Slow sections of Idaho’s Salmon River are prime spots for tossing big foam bugs against the banks in search of eager cutthroats. But they’re also good spots for frosty beverage consumption and taking in the grandeur of the largest swath of wilderness in the lower 48. Photo: Ray J. Gadd

Cutbank

A Superior Way

A lapful of cold water distracted me as the nose of the raft slapped the bottom of the next wave, but my attention refocused on my line as it went taut. I wedged my right foot deeper into the corner of the raft’s floor to steady myself as we continued down another stairstep. When we exited the splashing into a jade-colored pool, the line loosened. I looked down just in time to catch the silvery flash of the Westslope cutthroat that had been tempted by the rubber-legged hopper at the end of my line. The sun hit its lower jaw and illuminated the tangerine-colored slash. It had been years, and this catch had a profound effect upon my psyche.

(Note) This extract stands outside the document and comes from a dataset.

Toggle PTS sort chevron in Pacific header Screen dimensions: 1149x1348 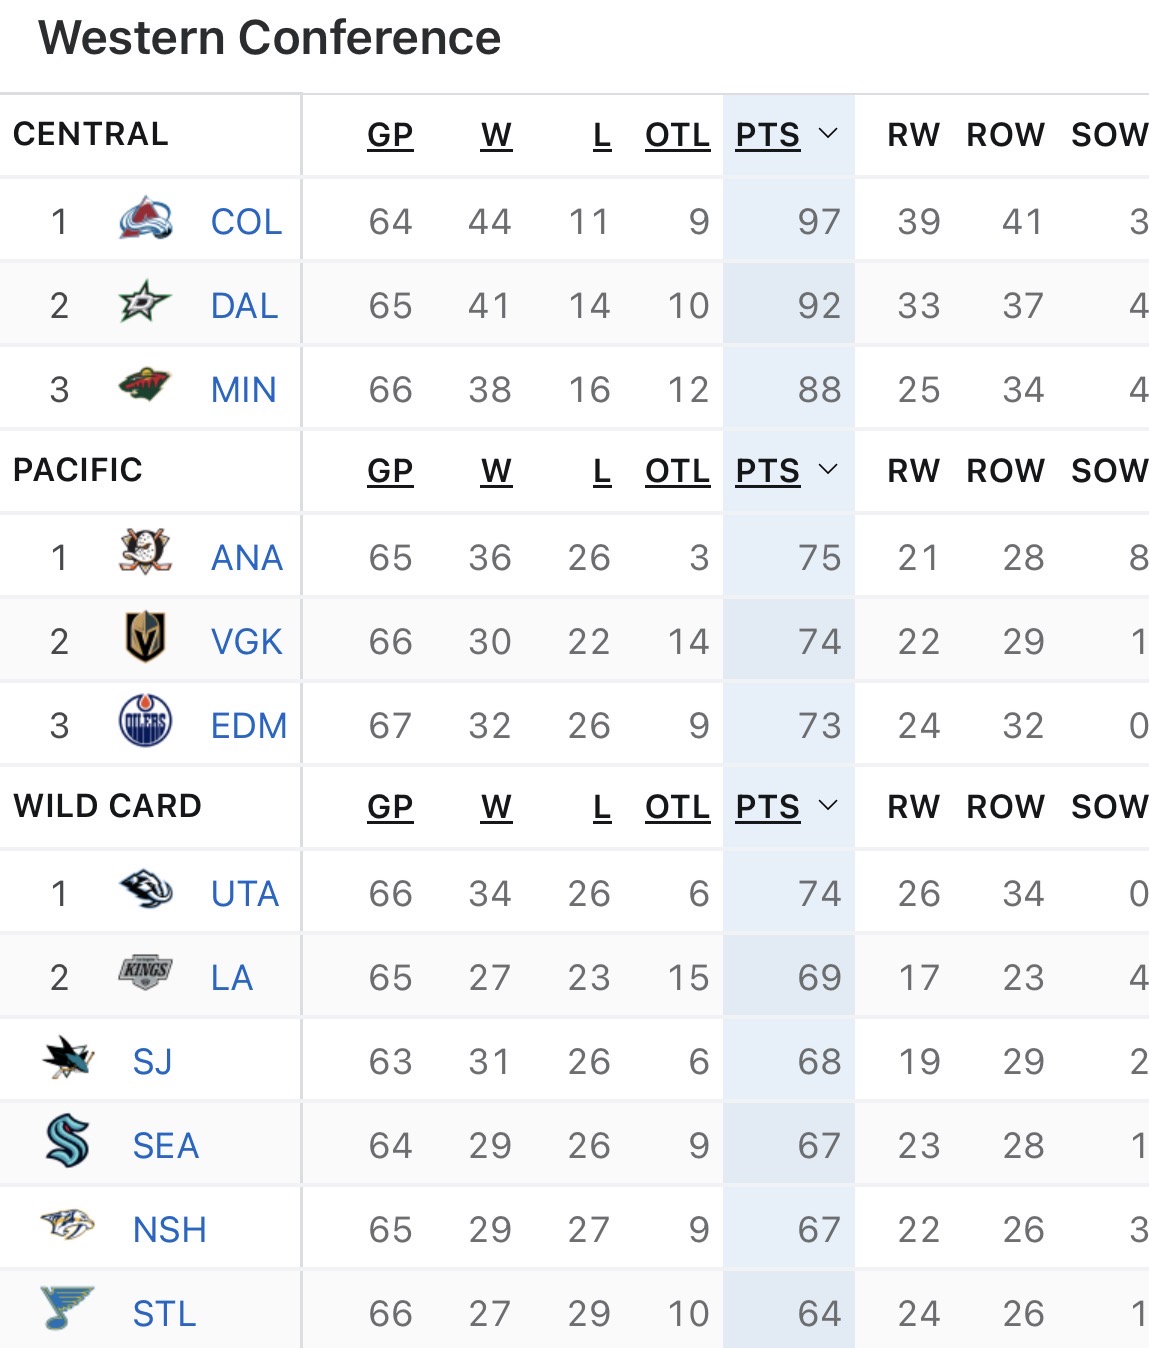pyautogui.click(x=828, y=470)
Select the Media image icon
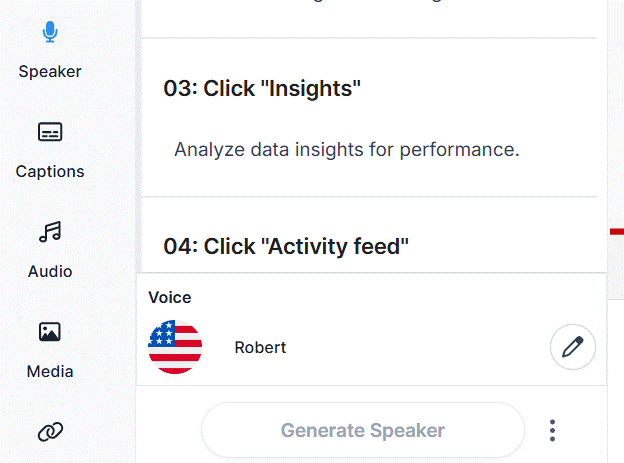624x463 pixels. tap(50, 332)
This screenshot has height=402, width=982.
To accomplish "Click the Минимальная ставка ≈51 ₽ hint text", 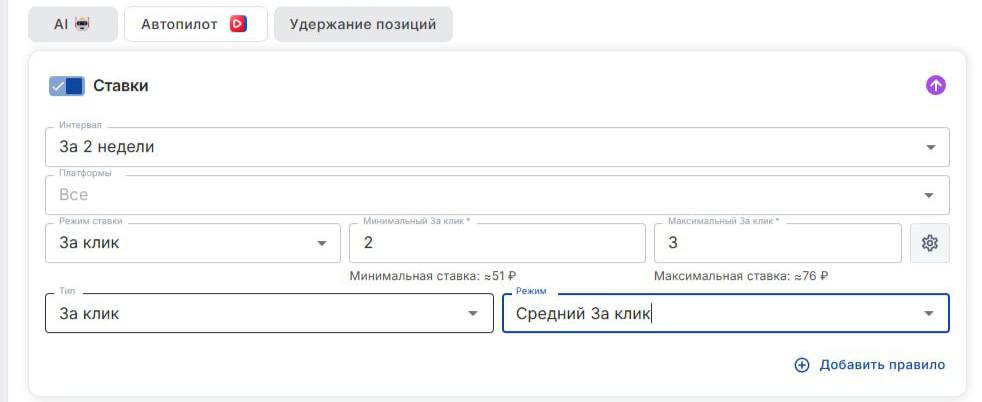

A couple weeks earlier I’d received a last-minute invite to join a group on Idaho’s Middle Fork of the Salmon River for a weeklong trip. I searched the depths of my basement trying to remember where I had stored a rod years earlier and found it in a dark corner, next to a stack of old paint cans. On the floor next to it a decades-old nylon creel lay where I last remembered seeing my reel, a few fly boxes and, yes, there it was: the flask I received for my 21st birthday. The image of the flyfisherman embossed in its well-aged pewter reminded me of my younger self.